Jés­sica Pe­reira re­cordou ainda que os pro­blemas do Hos­pital do Bar­reiro não in­cidem apenas sobre a obs­te­trícia e os blocos de partos. O ser­viço de Ur­gência Pe­diá­trica tem es­tado en­cer­rado e no início deste ano também fe­chou o ser­viço de Ur­gência Car­di­o­ló­gica. Em al­gumas es­pe­ci­a­li­dades as listas de es­pera são su­pe­ri­ores a um ano.
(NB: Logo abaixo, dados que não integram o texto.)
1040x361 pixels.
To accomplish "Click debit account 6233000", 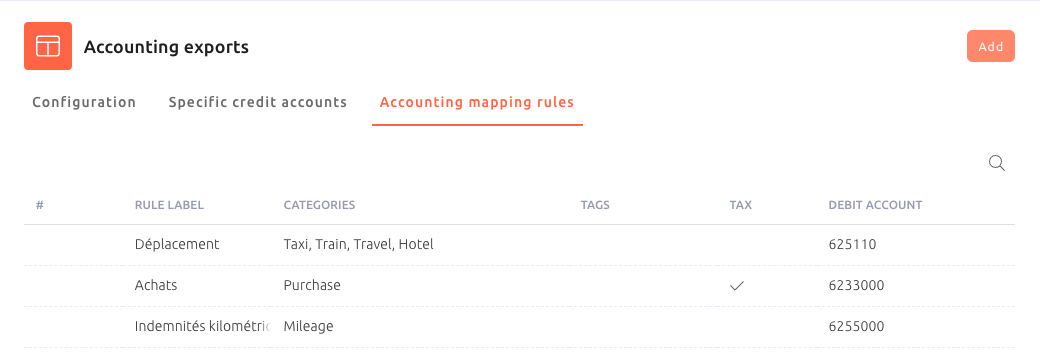I will pyautogui.click(x=856, y=286).
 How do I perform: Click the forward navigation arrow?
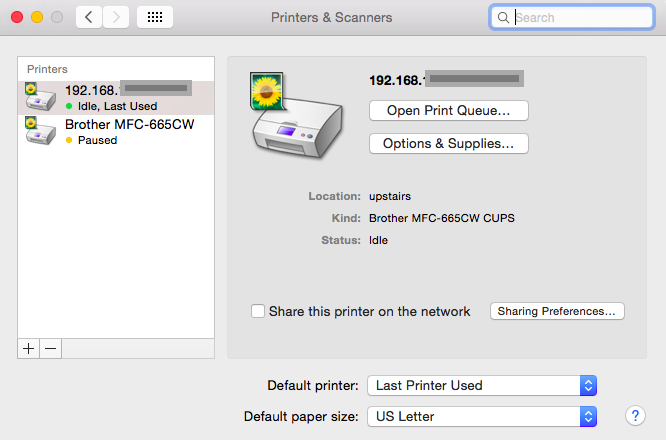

Nos cui­dados de Saúde pri­má­rios, de­nun­ciou, «au­menta o nú­mero de utentes sem mé­dico de fa­mília» e «tardam em re­a­brir os três cen­tros de saúde en­cer­rados».

Ambas as ora­doras re­a­fir­maram que a luta em de­fesa do SNS vai con­ti­nuar, com os co­mu­nistas na frente.

 

As so­lu­ções ur­gentes

Paula Santos con­trapôs às me­didas anun­ci­adas pelo pri­meiro-mi­nistro (como à prá­tica po­lí­tica do PS, se­me­lhante nas li­nhas fun­da­men­tais) o Plano de Emer­gência para o SNS apre­sen­tado há meses pelo PCP. Nele são apon­tadas me­didas que, no ime­diato, in­ver­te­riam a di­fícil si­tu­ação que se vive no sector.

Um pri­meiro grupo de me­didas visa con­tratar mais, atrair e reter pro­fis­si­o­nais, me­lho­rando as con­di­ções de tra­balho: a de­di­cação ex­clu­siva de mé­dicos e en­fer­meiros; a cri­ação de um novo re­gime de in­cen­tivo à fi­xação de pro­fis­si­o­nais em zonas ca­ren­ci­adas; o alar­ga­mento das va­lên­cias no SNS, com cor­res­pon­dente con­tra­tação de pro­fis­si­o­nais; re­visão ne­go­ciada das car­reiras; a ne­go­ci­ação com as or­ga­ni­za­ções re­pre­sen­ta­tivas dos tra­ba­lha­dores da saúde de um re­gime de pro­moção do re­gresso de pro­fis­si­o­nais saídos do SNS nos úl­timos anos; e o au­mento sig­ni­fi­ca­tivo das vagas dis­po­ní­veis nas fa­cul­dades de me­di­cina do En­sino Su­pe­rior pú­blico.

Os co­mu­nistas pro­põem ainda ou­tras me­didas, agru­padas em di­versas áreas: 1) a me­lhoria do acesso aos cui­dados de saúde e a me­di­ca­mentos; 2) o re­forço dos meios fi­nan­ceiros e téc­nicos vi­sando o au­mento da ca­pa­ci­dade do SNS; 3) uma me­lhor or­ga­ni­zação dos ser­viços, com ar­ti­cu­lação e gestão de­mo­crá­tica; e 4) dis­ci­plinar as re­la­ções do Es­tado com o sector pri­vado.